If the passage extraction device is a server that is connected to a client terminal via a network such as the Internet or an intranet, use a search engine that is held by itself or use another search server via a network such as the Internet or an intranet. It is configured to retrieve documents and extract passages. The user transmits a statement of interest from the client terminal to the passage extraction device, receives the passage as the extraction result.

When the passage extraction device is a user's client terminal, the passage is extracted by searching for a document using a search server via a network such as the Internet or an intranet. The client terminal accepts the statement of interest from the character input device, displays the passage result on the screen as the extraction result.

FIG. 1 is a diagram showing an overall processing flow. The operation of the passage extraction device will be described. In the focused statement input process (S101), a focused statement indicating the content to be judged true / false (affirmative and negative) is input. In the conflict statement specifying process (S102), the conflict statement of the content that conflicts with the content of the statement of interest is specified.

In the statement related document search process (S103), a statement related document is searched on condition of the statement of interest and the conflict statement. Statement-related documents are classified into a purely focused search document set, a pure conflict search document set, and a duplicate search document set.

In the document frequency calculation process (S104), a document frequency that is the number of documents in which a predetermined word appears in the document set is calculated. Specifically, the net focus search document frequency for the net focus search document set, the net conflict search document frequency for the net conflict search document set, and the duplicate search document frequency for the duplicate search document set are calculated.

In the word score calculation process (S105), a word score indicating a positive characteristic and a negative characteristic for the statement of interest is calculated. The word score may be a positive or negative score that indicates one characteristic in a one-dimensional manner with both characteristics as opposite characteristics, or a positive score and a negative score that indicate both characteristics independently.

In the passage range setting process (S106), the passage range is determined. A passage is a series of partial sentences in a search document. The passage may be a fixed size or an arbitrary size.

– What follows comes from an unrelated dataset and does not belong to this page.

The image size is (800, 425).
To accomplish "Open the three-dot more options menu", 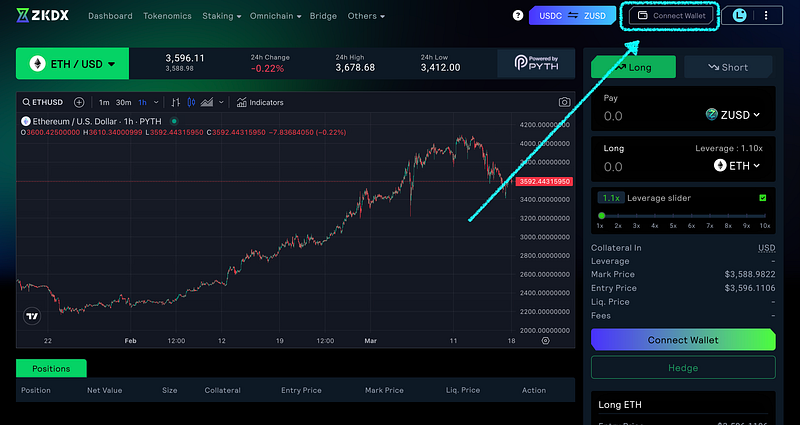I will point(766,16).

In the passage score calculation process (S107), a passage score indicating the degree of parallelism for both positive and negative characteristics with respect to the statement of interest is calculated. That is, the degree to which the condition that the passage has a positive characteristic and further a negative characteristic is achieved is quantified. In addition, the degree of adaptation of propositions or themes (topics) that are the premise of affirmation and denial may be evaluated together. In the passage score calculation, in addition to the method of directly using the word score, the word score is indirectly used, such as a method of judging according to the appearance mode of the feature word determined based on the word score, or a method using a sentence score. A method is conceivable.

In the passage selection process (S108), a passage is selected based on the passage score. Select a higher value, that is, a superior score. In the passage output process (S109), the selected passage is output.

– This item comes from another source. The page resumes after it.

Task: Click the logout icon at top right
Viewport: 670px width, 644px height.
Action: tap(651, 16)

First, the focused statement input process (S101) and the conflict statement specifying process (S102) will be described. FIG. 2 is a diagram illustrating a configuration relating to a focus statement input and conflict statement specification in the passage extraction device. The passage extraction apparatus includes a notice statement input unit 201, a notice statement storage unit 202, a conflict statement specifying unit 203, and a conflict statement storage unit 204.

The focus statement input unit 201 inputs a focus statement and stores it in the focus statement storage unit 202. A statement of interest is a natural sentence or a phrase indicating a matter for judging authenticity. Although it is mainly a natural sentence such as “diesel cars are good for the environment”, it is also effective for phrases such as “diesel cars that are good for the environment”. For example, an operator inputs via a character input device. Or it receives from a client terminal via a network.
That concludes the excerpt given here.